Ding’s second piece, “Qin Sang Qu,” is a familiar one for her, and the song tells about a young girl parting from her loved ones. The nostalgia was, according to Ding, somewhat in accordance with the reality of being abroad and away from home.

The last piece, “Eternal Sorrow of Lin’an,” was performed by Jiang and Gloria Breck ’18. The unique composition is a concerto of “guzheng” and piano, and the flawless collaboration between pianist Breck and Jiang, who played the “guzheng,” made it the highlight of the showcase.
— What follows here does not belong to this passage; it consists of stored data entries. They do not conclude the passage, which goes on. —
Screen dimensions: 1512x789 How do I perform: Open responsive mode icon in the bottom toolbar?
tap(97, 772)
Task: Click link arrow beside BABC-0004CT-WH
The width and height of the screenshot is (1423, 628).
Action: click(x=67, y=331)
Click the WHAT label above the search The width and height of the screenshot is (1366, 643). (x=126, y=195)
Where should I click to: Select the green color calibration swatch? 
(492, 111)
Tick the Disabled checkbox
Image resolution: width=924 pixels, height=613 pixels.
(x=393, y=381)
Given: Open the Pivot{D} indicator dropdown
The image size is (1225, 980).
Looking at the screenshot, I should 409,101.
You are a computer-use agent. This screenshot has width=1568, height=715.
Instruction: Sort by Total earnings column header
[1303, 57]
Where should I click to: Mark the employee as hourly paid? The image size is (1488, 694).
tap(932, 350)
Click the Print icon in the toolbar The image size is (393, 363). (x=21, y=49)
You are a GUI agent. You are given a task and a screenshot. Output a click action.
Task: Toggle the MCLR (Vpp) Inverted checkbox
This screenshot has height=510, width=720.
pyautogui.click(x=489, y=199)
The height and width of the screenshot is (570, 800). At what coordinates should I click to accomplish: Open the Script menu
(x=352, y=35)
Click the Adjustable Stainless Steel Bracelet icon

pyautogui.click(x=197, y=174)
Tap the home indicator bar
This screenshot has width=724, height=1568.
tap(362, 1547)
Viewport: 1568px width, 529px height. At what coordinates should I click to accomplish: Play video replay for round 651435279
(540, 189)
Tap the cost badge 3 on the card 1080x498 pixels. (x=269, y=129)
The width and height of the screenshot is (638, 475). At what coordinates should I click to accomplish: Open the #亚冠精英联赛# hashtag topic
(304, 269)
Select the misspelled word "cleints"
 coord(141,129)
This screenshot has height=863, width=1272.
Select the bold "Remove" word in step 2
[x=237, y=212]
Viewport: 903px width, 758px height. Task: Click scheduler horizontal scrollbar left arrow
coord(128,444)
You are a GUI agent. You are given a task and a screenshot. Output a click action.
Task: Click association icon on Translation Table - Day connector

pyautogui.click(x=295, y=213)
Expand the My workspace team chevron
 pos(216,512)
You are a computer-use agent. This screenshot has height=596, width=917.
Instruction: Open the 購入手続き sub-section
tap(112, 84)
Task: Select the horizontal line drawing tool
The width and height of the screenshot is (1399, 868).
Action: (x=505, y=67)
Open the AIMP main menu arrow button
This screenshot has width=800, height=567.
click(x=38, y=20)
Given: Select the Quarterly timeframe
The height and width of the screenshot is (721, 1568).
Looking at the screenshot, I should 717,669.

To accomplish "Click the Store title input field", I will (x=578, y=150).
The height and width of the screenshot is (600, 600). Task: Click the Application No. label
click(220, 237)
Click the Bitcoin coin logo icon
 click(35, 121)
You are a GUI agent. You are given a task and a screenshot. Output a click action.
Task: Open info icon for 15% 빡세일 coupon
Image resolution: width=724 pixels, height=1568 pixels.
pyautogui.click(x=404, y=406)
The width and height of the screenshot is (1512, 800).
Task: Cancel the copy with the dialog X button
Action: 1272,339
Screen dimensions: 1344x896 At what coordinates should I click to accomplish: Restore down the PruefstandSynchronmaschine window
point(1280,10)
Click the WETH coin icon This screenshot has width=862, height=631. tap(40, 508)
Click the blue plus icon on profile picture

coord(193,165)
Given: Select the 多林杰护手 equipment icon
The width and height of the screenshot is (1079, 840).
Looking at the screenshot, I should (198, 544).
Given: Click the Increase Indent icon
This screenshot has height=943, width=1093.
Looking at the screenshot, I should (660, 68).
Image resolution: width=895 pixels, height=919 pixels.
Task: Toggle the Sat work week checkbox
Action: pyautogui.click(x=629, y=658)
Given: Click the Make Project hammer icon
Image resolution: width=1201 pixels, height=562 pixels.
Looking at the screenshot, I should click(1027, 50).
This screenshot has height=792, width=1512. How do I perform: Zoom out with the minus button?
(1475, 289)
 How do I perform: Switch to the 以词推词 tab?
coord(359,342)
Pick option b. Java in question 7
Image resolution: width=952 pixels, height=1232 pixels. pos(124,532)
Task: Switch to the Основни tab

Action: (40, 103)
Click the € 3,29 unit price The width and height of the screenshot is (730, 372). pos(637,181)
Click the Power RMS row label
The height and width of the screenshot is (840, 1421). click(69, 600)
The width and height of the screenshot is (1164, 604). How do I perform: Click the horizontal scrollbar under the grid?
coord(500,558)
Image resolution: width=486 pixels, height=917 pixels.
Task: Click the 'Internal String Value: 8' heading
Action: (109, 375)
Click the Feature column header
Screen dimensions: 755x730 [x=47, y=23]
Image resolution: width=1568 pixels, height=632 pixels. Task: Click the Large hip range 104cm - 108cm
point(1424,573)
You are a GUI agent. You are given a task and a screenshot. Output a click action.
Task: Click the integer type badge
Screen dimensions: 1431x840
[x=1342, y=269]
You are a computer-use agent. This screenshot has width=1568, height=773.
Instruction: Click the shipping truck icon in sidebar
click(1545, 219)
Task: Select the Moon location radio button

The piece was perhaps the most powerful one, telling a story about a national hero that was falsely accused by his country and executed. Lasting for more than 13 minutes, the performance shifted between absorbing solos of the guzheng and piano, and the even more captivating ensemble of the two culturally and fundamentally different musical instruments.

“The piece is probably one of the biggest guzheng performing pieces, and I wanted to challenge myself with the difficulty,” Jiang said.

This was not the first time that the two good friends collaborated on a musical piece. Jiang talked about their collaboration for the International Student Organization (ISO) show last November, for which they performed an excerpt of “Butterfly Lovers,” a very popular and more light-hearted piece.

“We felt that for a formal recital, we should have something more serious,” Jiang said. “We needed a piece that would truly convey and express the instrument, and one with more cultural foundation.”

The success of the recital has prompted Jiang to think about what types of guzheng pieces could be performed in the future, as the piece “Eternal Sorrow” was “a bit too heavy.”

“We weren’t sure about to what extent a very Chinese and folk piece like this one will be approachable for foreign audience members,” Jiang said.

The fact that many of the listeners were deeply moved by the music was encouraging.

“So we felt that maybe music really is something universal,” Jiang said. “People can all sense the emotions embedded in it.”

The team put a lot of effort into writing the recital program, hoping that the audience would gain sufficient historical and cultural context for understanding the music.

Jiang believes that these sorts of events should be promoted on campus.

“We have organizations like the Chinese society and ASIA [Asian Students in Action], but people seem to be more interested in talking about politics and social issues,” Jiang said. “I think there should be more things focused on the cultural aspects.”

Now that the college owns a “guzheng” and many people are interested in it, future activities devoted to the instrument are guaranteed.

“The Music Department professors are very excited about this,” Ding said. “They kept asking us if we could do a demo or even a class for them, so that they can understand this instrument.”

Jiang also hopes that students will join, likely through a student-hosted J-term workshop next year.